Respondents argue, "There is no basis to reverse the trial court's post-judgment attorney's-fee order," and we should dismiss this appeal because LGI failed timely to appeal the November 3, 2022 fee order. LGI counters with this court's previous partial denial of respondents' motion to dismiss. LGI further contends it timely filed the notice of appeal on May 4, 2023 because the amended judgment filed on April 20, 2023 restarted the deadline to seek appellate review of the attorney fee award. In particular, LGI argues that the November 3, 2022 fee order made LGI and Liolios jointly and severally liable for certain attorney fees, and that the amended judgment "substantially changed" that order by "making LGI solely liable" for all attorney fees, thereby "cut[ting] off any contribution [or indemnity] claim LGI might have had against Liolios."
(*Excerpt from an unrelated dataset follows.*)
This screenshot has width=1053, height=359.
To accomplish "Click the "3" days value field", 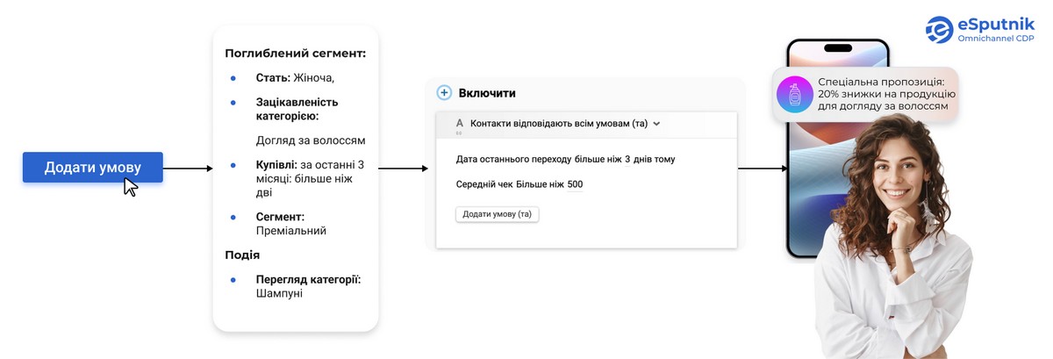I will click(x=627, y=159).
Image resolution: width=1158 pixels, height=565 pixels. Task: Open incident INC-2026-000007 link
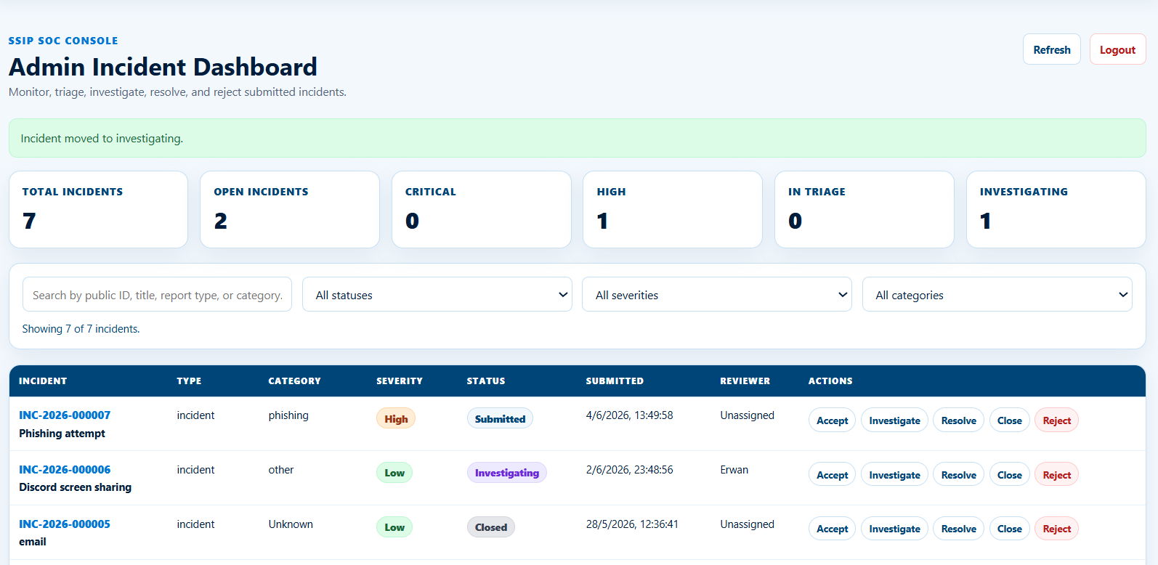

As we explain below, the presiding justice's prior order denying part of respondents' motion to dismiss does not preclude dismissal of LGI's appeal. Furthermore, the record discloses that the trial court did not award attorney fees against Liolios in the November 3, 2022 fee order, and the trial court has not yet heard the attorney fee motion as to Liolios. It necessarily follows that the amended judgment did not cut off LGI's right to seek contribution or indemnity from Liolios as to respondents' award of attorney fees, and, consequently, the amended judgment did not restart the deadline for LGI to appeal that award. Because LGI did not timely appeal from the November 3, 2022 fee order, we dismiss this appeal for lack of jurisdiction without reaching the merits of LGI's substantive challenges to the fee award.

See footnote 9, ante.

A. Applicable Law

" 'Compliance with the time for filing a notice of appeal is mandatory and jurisdictional. [Citations.] If a notice of appeal is not timely, the appellate court must dismiss the appeal.' [Citations.] California Rules of Court, rule 8.104(a)(1), contains the applicable time period for filing a notice of appeal." (Ellis v. Ellis (2015) 235 Cal.App.4th 837, 842 (Ellis).)

All unspecified rule references are to the California Rules of Court.
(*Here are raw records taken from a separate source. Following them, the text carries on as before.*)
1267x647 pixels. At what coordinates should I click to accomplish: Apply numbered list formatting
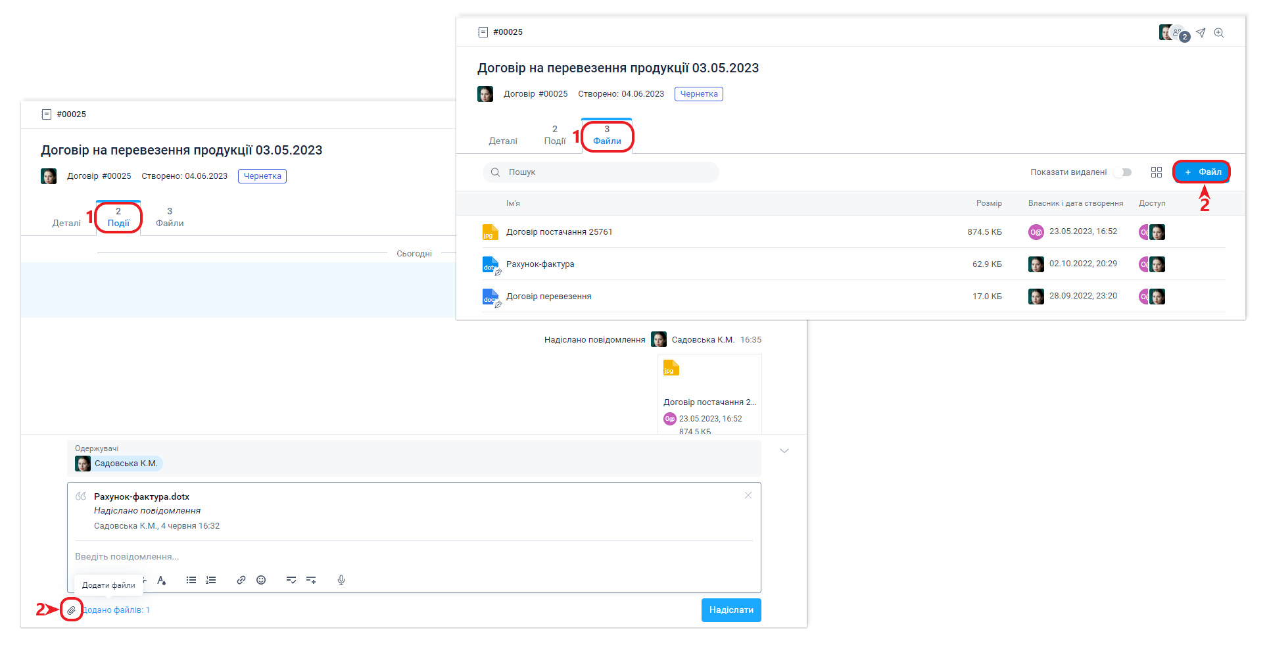coord(211,580)
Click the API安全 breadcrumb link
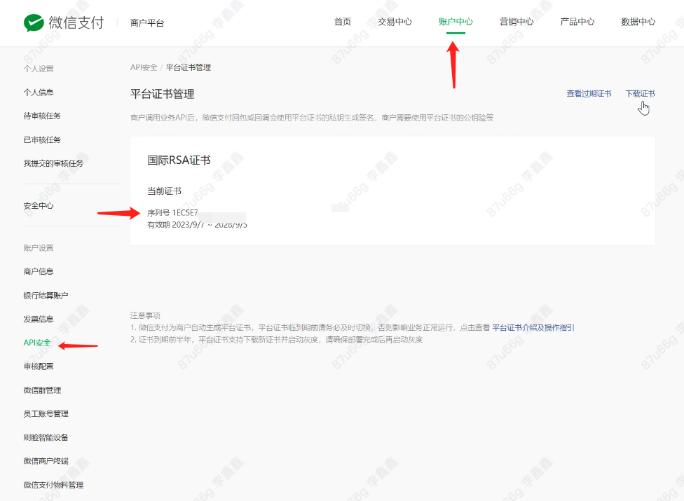Screen dimensions: 684x501 pos(144,67)
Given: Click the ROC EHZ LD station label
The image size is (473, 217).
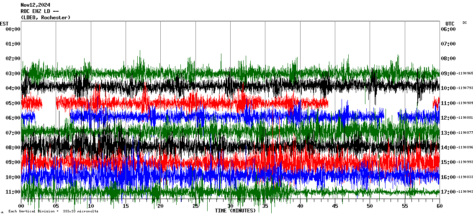Looking at the screenshot, I should [40, 11].
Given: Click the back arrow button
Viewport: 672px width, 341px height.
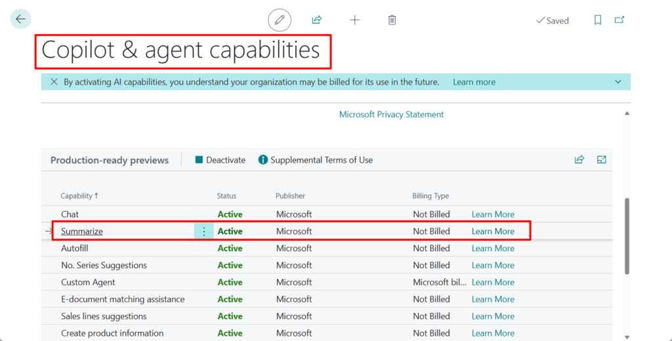Looking at the screenshot, I should pyautogui.click(x=20, y=19).
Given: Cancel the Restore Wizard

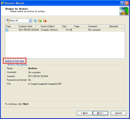Looking at the screenshot, I should [x=118, y=113].
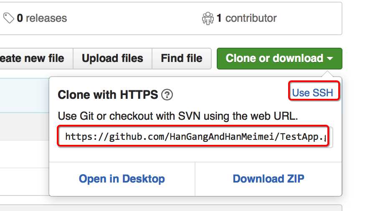Collapse the Clone or download menu
Screen dimensions: 370x211
point(274,59)
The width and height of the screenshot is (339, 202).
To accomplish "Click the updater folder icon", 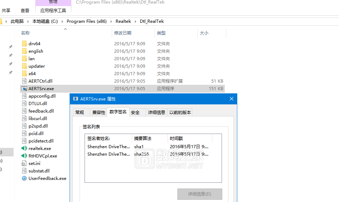I will (x=24, y=66).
Rule 8.104(a)(1) provides in pertinent part: "[A] notice of appeal must be filed on or before the earliest of: [¶] (A) 60 days after the superior court clerk serves on the party filing the notice of appeal a document entitled 'Notice of Entry' of judgment or a filed-endorsed copy of the judgment, showing the date either was served; [¶] (B) 60 days after the party filing the notice of appeal serves or is served by a party with a document entitled 'Notice of Entry' of judgment or a filed-endorsed copy of the judgment, accompanied by proof of service; or [¶] (C) 180 days after entry of judgment." (Rule 8.104(a)(1).) "As used in [rule 8.104](a) . . ., 'judgment' includes an appealable order if the appeal is from an appealable order." (Rule 8.104(e).)" 'A postjudgment order which awards or denies costs or attorney's fees is separately appealable.' [Citations.]" (LNSU #1, LLC v. Alta Del Mar Coastal Collection Community Assn. (2023) 94 Cal.App.5th 1050, 1081.)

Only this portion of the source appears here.